Exercise »
Please convert the part of the entries that opens with the line containing "Task: Click the Applications section heading" and runs through the end of the entries into a JSON list of strings, one string per line, omitting blank lines. Leave the pictures out of the answer.

Entries from a collection »
┄┄┄┄┄┄

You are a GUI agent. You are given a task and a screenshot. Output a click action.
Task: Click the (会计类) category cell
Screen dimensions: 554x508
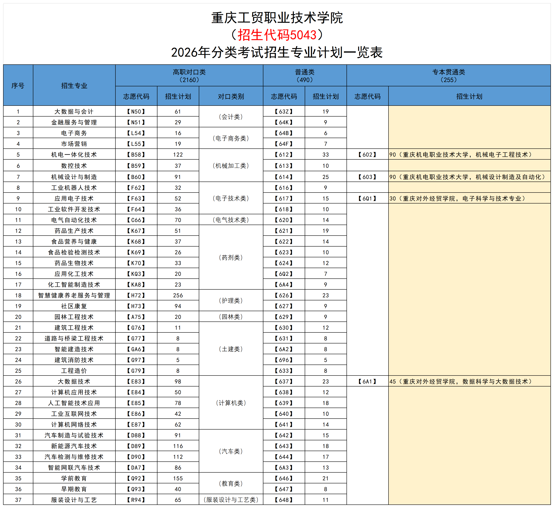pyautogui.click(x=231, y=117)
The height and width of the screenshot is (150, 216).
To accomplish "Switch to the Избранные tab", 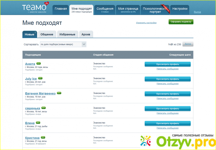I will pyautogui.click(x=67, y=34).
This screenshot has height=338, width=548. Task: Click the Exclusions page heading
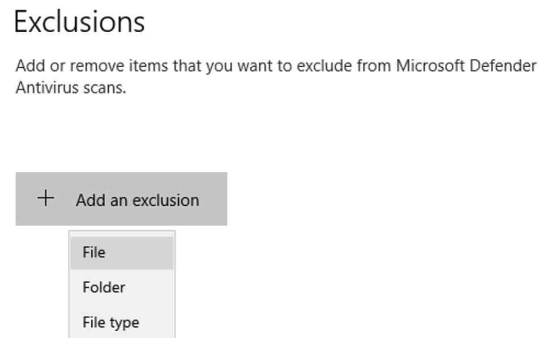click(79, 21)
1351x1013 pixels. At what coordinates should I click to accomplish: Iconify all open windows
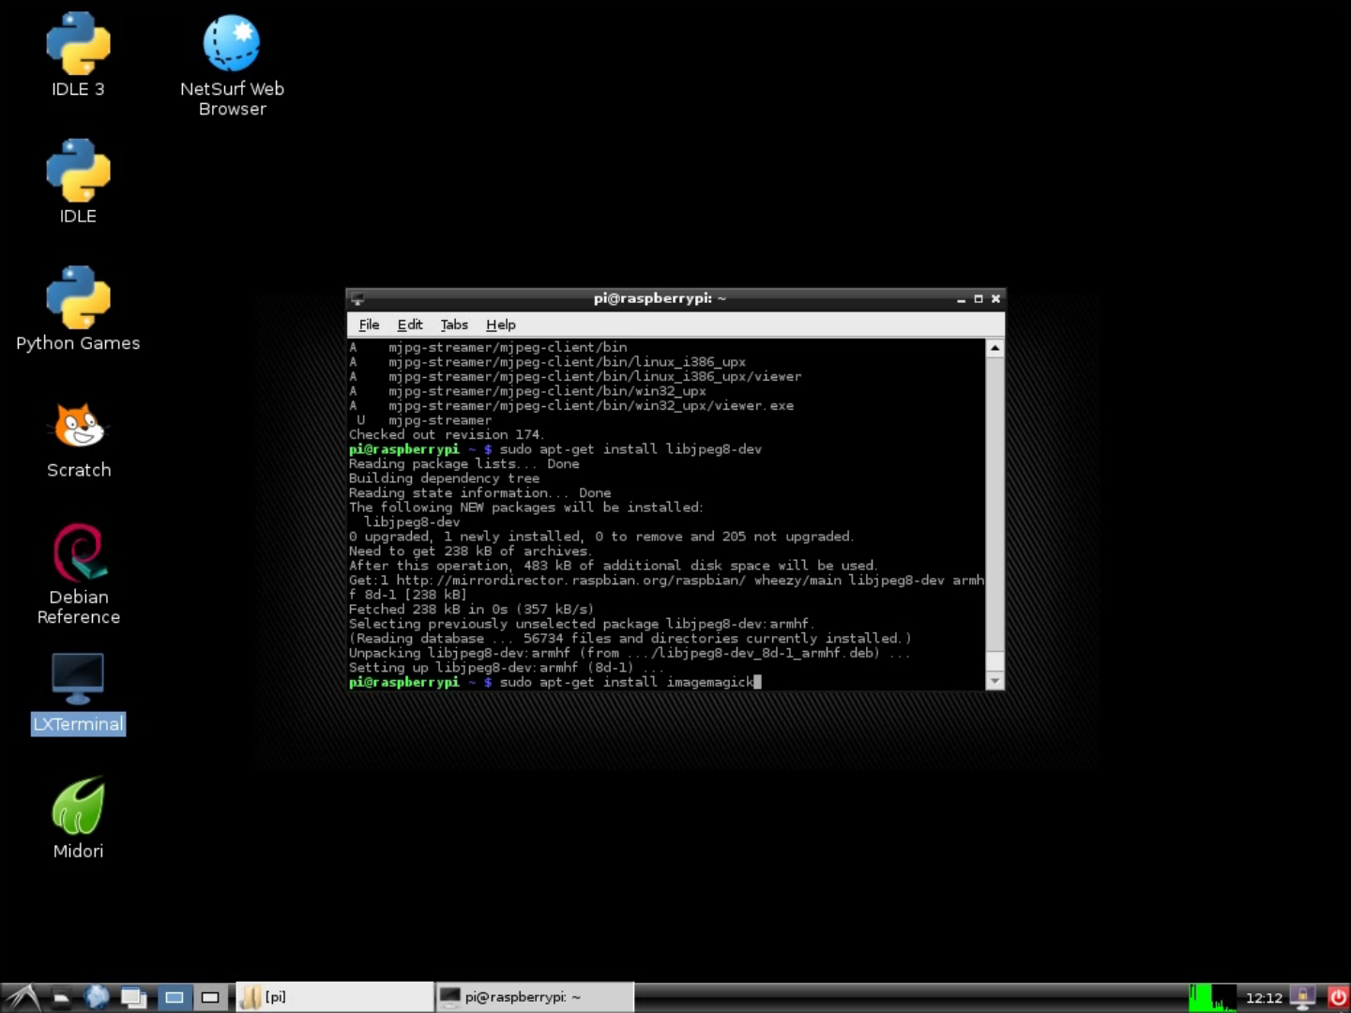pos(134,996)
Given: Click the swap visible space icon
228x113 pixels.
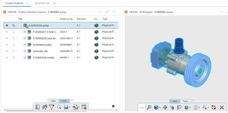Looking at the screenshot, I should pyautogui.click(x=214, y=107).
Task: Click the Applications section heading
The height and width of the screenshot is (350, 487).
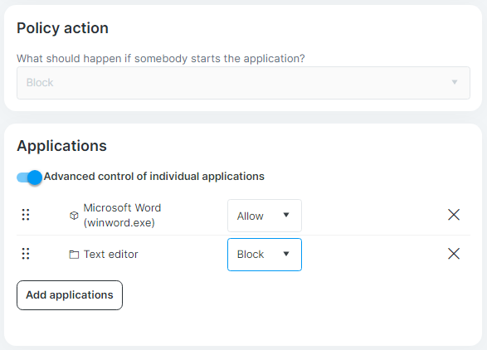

┄┄┄┄┄┄

Response below »
[
  "Task: Click the Applications section heading",
  "The height and width of the screenshot is (350, 487)."
]